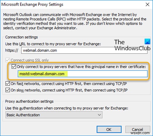This screenshot has width=153, height=136.
Task: Click the dialog title bar text
Action: tap(32, 5)
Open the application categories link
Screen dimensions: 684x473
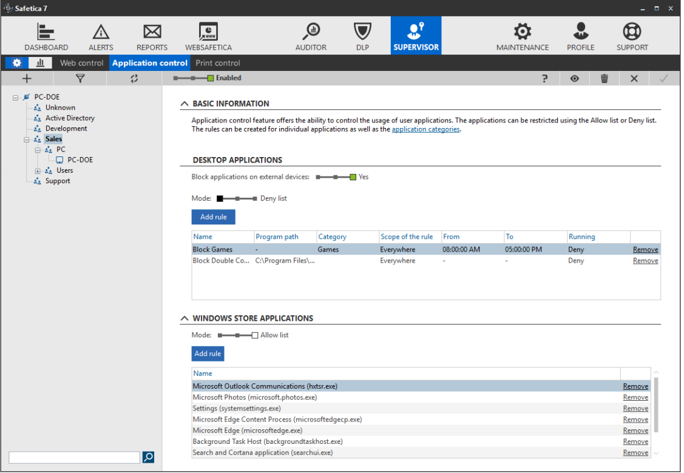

EXERCISE DIRECTIONS — Only the lines from the one holding "Open the application categories link" through the end of the records belong in the answer, copied exactly and without pictures.

THE COMPLETED TASK —
Open the application categories link
Screen dimensions: 684x473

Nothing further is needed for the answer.